++++ Stored data ++++
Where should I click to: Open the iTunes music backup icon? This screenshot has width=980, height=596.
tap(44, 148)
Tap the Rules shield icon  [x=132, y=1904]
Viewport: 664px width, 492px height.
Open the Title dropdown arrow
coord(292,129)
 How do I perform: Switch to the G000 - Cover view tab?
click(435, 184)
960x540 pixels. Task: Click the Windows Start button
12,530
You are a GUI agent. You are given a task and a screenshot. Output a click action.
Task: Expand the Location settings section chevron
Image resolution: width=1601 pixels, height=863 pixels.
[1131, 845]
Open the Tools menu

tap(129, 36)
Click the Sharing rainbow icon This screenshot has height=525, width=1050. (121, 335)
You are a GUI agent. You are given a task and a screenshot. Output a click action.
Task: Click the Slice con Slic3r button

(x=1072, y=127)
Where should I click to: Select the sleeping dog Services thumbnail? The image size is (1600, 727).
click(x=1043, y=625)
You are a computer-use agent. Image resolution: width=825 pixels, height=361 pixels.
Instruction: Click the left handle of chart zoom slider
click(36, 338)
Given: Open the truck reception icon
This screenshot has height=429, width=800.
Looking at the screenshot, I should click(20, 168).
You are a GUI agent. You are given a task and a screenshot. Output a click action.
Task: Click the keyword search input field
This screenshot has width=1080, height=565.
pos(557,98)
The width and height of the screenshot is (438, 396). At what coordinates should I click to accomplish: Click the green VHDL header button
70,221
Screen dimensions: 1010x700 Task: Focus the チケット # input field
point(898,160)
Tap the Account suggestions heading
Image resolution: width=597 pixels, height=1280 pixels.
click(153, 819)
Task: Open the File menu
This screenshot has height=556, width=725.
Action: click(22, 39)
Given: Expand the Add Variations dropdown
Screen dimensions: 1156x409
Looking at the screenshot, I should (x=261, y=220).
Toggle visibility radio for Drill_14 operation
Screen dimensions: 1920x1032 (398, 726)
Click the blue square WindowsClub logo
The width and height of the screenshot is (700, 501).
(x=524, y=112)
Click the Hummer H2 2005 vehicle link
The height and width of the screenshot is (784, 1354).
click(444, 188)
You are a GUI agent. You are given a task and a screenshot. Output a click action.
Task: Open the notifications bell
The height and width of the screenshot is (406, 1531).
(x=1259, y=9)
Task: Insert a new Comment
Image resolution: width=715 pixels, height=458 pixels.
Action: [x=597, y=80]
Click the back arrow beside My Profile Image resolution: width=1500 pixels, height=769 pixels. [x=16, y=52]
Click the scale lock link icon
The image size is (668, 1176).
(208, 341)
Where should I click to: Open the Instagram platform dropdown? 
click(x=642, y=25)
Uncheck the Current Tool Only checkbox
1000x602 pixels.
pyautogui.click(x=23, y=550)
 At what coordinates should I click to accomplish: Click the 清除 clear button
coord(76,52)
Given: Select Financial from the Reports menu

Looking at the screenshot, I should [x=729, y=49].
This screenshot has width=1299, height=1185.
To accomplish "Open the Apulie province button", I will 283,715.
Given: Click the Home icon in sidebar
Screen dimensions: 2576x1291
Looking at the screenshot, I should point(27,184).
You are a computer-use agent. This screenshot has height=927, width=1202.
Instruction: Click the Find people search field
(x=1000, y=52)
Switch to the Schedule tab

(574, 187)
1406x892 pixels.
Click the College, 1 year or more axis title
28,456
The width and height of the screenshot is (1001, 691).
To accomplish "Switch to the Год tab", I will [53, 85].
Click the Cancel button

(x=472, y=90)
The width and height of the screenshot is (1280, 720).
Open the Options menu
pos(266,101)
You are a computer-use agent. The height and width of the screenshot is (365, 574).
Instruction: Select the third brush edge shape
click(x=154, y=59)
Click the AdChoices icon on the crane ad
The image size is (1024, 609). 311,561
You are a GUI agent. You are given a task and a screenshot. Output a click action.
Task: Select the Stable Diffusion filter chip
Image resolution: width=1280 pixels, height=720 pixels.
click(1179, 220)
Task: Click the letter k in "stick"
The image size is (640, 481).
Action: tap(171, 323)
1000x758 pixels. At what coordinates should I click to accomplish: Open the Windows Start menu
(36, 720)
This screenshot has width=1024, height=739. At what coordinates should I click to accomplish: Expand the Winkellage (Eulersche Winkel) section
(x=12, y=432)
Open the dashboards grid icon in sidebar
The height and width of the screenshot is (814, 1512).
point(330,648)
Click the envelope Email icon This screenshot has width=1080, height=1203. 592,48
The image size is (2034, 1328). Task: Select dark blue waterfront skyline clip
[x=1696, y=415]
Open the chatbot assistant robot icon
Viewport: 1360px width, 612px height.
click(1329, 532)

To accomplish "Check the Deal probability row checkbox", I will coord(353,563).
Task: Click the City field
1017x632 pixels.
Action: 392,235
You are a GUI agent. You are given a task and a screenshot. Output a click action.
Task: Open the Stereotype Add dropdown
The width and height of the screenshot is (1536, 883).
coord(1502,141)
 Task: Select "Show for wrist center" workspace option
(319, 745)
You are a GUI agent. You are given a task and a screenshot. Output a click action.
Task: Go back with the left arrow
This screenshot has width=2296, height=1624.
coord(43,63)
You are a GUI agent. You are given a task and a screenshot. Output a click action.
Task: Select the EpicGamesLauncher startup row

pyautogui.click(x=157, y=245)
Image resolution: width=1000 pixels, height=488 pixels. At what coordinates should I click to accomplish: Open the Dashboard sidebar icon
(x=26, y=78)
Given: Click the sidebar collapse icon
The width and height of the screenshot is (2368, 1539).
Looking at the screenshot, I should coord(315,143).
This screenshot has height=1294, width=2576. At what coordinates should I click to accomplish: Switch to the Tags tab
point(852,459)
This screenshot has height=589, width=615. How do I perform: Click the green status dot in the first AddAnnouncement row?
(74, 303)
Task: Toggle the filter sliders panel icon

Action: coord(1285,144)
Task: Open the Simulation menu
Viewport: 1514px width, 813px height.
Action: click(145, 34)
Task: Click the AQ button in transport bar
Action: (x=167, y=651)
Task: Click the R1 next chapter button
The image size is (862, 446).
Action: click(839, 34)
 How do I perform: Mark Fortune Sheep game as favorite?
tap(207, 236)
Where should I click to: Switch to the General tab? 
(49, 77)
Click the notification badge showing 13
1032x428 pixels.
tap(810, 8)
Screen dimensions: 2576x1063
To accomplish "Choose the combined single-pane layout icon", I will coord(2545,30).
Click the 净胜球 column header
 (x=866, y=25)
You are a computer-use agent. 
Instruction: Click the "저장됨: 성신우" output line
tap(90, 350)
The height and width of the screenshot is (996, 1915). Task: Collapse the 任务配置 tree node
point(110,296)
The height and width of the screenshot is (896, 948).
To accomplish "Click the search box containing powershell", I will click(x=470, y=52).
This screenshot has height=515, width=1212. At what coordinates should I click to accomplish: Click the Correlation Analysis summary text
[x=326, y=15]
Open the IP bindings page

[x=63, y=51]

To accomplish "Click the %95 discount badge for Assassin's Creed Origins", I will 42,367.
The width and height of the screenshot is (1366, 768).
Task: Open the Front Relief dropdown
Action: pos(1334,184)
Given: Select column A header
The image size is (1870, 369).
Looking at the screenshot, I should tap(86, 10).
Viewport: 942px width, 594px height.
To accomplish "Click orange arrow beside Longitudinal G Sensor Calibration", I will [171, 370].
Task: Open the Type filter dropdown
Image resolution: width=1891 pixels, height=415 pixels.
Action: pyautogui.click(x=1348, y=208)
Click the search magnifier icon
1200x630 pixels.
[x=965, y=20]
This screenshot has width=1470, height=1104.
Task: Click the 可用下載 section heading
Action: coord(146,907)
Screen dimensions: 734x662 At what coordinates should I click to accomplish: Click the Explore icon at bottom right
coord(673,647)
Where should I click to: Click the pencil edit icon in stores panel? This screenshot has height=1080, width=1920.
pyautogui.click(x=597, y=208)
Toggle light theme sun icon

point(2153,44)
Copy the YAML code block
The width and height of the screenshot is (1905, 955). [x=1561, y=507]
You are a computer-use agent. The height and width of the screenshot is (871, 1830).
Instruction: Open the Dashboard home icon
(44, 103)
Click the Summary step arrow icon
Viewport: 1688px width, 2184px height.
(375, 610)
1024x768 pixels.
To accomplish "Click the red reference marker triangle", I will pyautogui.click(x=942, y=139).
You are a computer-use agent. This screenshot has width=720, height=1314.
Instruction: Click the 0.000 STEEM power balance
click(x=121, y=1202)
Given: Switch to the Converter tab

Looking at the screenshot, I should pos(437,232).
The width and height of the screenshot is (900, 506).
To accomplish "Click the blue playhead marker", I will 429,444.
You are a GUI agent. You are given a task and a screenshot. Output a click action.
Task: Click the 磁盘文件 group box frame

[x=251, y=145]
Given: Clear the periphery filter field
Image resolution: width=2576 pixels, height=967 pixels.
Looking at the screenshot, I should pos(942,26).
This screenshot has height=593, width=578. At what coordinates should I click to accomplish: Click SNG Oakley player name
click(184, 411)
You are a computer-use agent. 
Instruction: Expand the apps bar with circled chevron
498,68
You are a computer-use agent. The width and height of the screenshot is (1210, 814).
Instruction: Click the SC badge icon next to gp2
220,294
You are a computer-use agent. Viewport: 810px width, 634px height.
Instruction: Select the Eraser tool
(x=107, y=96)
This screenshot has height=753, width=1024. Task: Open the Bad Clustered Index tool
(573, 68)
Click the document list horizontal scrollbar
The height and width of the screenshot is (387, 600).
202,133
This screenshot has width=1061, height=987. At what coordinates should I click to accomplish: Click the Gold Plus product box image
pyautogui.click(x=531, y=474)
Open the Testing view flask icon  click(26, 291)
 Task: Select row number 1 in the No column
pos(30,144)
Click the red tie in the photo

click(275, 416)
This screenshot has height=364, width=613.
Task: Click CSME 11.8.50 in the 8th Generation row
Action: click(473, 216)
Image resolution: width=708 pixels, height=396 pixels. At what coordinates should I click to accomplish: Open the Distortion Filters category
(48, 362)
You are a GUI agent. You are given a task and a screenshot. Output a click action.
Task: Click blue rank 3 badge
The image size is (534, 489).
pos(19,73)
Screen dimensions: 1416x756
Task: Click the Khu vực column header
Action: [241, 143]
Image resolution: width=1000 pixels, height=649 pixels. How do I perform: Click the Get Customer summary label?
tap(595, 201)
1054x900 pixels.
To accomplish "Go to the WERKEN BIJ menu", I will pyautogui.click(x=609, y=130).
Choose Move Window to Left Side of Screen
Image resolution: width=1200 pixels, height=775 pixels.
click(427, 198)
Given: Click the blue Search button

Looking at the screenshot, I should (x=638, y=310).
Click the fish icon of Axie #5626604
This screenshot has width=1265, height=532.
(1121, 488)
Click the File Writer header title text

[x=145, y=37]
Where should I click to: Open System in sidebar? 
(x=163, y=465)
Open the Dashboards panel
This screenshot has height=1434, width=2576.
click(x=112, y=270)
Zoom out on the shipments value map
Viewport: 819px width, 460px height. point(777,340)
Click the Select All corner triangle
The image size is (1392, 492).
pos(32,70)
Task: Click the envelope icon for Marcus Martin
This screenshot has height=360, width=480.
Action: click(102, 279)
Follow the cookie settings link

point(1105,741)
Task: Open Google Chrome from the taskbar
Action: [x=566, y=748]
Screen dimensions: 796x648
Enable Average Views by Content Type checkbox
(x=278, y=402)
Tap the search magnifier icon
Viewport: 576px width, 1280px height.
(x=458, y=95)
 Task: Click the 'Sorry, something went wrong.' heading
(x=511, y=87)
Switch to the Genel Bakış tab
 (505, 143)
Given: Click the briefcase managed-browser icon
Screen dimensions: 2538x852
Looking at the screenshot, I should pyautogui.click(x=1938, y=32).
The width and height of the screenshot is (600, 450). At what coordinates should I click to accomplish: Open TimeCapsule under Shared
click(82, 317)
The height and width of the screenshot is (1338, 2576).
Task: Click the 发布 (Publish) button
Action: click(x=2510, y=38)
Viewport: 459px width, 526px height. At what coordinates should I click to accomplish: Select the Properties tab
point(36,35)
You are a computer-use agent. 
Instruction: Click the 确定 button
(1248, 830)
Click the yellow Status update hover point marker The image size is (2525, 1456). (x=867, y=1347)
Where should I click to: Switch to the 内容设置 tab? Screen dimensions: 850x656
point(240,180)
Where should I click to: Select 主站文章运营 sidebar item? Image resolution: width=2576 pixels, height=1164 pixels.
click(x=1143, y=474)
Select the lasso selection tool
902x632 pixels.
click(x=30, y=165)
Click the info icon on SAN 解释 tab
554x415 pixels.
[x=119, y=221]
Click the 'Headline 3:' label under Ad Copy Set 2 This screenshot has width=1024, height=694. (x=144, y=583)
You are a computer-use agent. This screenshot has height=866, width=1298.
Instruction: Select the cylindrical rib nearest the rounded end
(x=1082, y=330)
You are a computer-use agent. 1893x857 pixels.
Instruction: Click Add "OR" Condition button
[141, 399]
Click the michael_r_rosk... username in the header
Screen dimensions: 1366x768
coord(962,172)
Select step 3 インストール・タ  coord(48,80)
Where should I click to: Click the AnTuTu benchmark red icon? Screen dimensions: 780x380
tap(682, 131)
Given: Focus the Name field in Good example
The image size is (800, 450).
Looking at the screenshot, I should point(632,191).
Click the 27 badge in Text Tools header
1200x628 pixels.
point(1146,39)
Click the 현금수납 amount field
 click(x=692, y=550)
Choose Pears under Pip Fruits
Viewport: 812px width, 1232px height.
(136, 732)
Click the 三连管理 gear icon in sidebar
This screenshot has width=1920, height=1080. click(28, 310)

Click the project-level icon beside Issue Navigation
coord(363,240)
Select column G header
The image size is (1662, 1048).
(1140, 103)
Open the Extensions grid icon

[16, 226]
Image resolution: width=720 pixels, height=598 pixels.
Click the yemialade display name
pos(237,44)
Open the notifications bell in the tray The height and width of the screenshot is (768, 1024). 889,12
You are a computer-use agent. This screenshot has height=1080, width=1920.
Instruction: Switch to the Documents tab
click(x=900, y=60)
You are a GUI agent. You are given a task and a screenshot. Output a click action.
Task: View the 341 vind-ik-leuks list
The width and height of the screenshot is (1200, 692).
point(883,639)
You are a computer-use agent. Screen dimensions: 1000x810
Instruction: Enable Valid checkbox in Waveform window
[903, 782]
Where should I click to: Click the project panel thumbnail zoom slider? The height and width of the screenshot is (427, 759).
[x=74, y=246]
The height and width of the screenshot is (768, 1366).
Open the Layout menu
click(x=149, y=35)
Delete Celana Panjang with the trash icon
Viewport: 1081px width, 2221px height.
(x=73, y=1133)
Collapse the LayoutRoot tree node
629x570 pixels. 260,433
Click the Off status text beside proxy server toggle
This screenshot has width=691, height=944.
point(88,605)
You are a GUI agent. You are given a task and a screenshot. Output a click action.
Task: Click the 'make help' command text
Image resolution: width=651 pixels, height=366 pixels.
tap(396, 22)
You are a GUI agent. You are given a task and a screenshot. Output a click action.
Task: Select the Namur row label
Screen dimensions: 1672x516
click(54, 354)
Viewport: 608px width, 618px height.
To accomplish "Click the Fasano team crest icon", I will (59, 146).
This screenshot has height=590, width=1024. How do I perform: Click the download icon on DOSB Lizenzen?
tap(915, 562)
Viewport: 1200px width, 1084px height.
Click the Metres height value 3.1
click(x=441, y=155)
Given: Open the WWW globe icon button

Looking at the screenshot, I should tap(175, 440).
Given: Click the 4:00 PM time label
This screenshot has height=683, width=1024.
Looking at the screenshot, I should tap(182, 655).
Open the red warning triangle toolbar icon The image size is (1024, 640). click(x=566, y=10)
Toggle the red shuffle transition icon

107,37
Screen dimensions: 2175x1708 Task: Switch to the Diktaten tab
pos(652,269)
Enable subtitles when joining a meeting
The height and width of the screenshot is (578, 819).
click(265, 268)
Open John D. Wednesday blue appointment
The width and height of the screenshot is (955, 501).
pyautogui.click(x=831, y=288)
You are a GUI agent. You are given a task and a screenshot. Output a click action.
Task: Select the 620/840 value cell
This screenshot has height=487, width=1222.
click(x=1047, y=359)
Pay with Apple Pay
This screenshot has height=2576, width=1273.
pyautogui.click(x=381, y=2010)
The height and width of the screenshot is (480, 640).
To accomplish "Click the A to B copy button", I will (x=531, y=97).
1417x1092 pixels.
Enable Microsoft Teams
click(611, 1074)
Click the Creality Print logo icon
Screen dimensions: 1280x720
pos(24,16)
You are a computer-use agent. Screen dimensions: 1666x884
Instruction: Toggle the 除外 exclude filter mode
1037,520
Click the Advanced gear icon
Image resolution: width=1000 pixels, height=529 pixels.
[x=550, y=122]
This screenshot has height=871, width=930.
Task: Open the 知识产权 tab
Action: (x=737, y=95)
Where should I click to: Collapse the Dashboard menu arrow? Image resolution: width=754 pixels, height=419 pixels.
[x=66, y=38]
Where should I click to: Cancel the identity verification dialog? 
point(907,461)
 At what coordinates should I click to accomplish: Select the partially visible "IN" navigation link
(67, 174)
++++
# Task description
Render the items from the start through the line containing "click(444, 188)" as a numbered list, leaving out blank lines.

# Output below
1. Where should I click to: Open the iTunes music backup icon? This screenshot has width=980, height=596.
2. tap(44, 148)
3. Tap the Rules shield icon  [x=132, y=1904]
4. Viewport: 664px width, 492px height.
5. Open the Title dropdown arrow
6. coord(292,129)
7.  How do I perform: Switch to the G000 - Cover view tab?
8. click(435, 184)
9. 960x540 pixels. Task: Click the Windows Start button
10. 12,530
11. You are a GUI agent. You are given a task and a screenshot. Output a click action.
12. Task: Expand the Location settings section chevron
13. Image resolution: width=1601 pixels, height=863 pixels.
14. [1131, 845]
15. Open the Tools menu
16. tap(129, 36)
17. Click the Sharing rainbow icon This screenshot has height=525, width=1050. (121, 335)
18. You are a GUI agent. You are given a task and a screenshot. Output a click action.
19. Task: Click the Slice con Slic3r button
20. (x=1072, y=127)
21. Where should I click to: Select the sleeping dog Services thumbnail? The image size is (1600, 727).
22. click(x=1043, y=625)
23. You are a computer-use agent. Image resolution: width=825 pixels, height=361 pixels.
24. Instruction: Click the left handle of chart zoom slider
25. click(36, 338)
26. Given: Open the truck reception icon
27. This screenshot has height=429, width=800.
28. Looking at the screenshot, I should click(20, 168).
29. You are a GUI agent. You are given a task and a screenshot. Output a click action.
30. Task: Click the keyword search input field
31. This screenshot has width=1080, height=565.
32. pos(557,98)
33. The width and height of the screenshot is (438, 396). At what coordinates should I click to accomplish: Click the green VHDL header button
34. 70,221
35. Screen dimensions: 1010x700 Task: Focus the チケット # input field
36. point(898,160)
37. Tap the Account suggestions heading
38. Image resolution: width=597 pixels, height=1280 pixels.
39. click(153, 819)
40. Task: Open the File menu
41. This screenshot has height=556, width=725.
42. Action: click(22, 39)
43. Given: Expand the Add Variations dropdown
44. Screen dimensions: 1156x409
45. Looking at the screenshot, I should (x=261, y=220).
46. Toggle visibility radio for Drill_14 operation
47. Screen dimensions: 1920x1032 (398, 726)
48. Click the blue square WindowsClub logo
49. The width and height of the screenshot is (700, 501).
50. (x=524, y=112)
51. Click the Hummer H2 2005 vehicle link
52. The height and width of the screenshot is (784, 1354).
53. click(444, 188)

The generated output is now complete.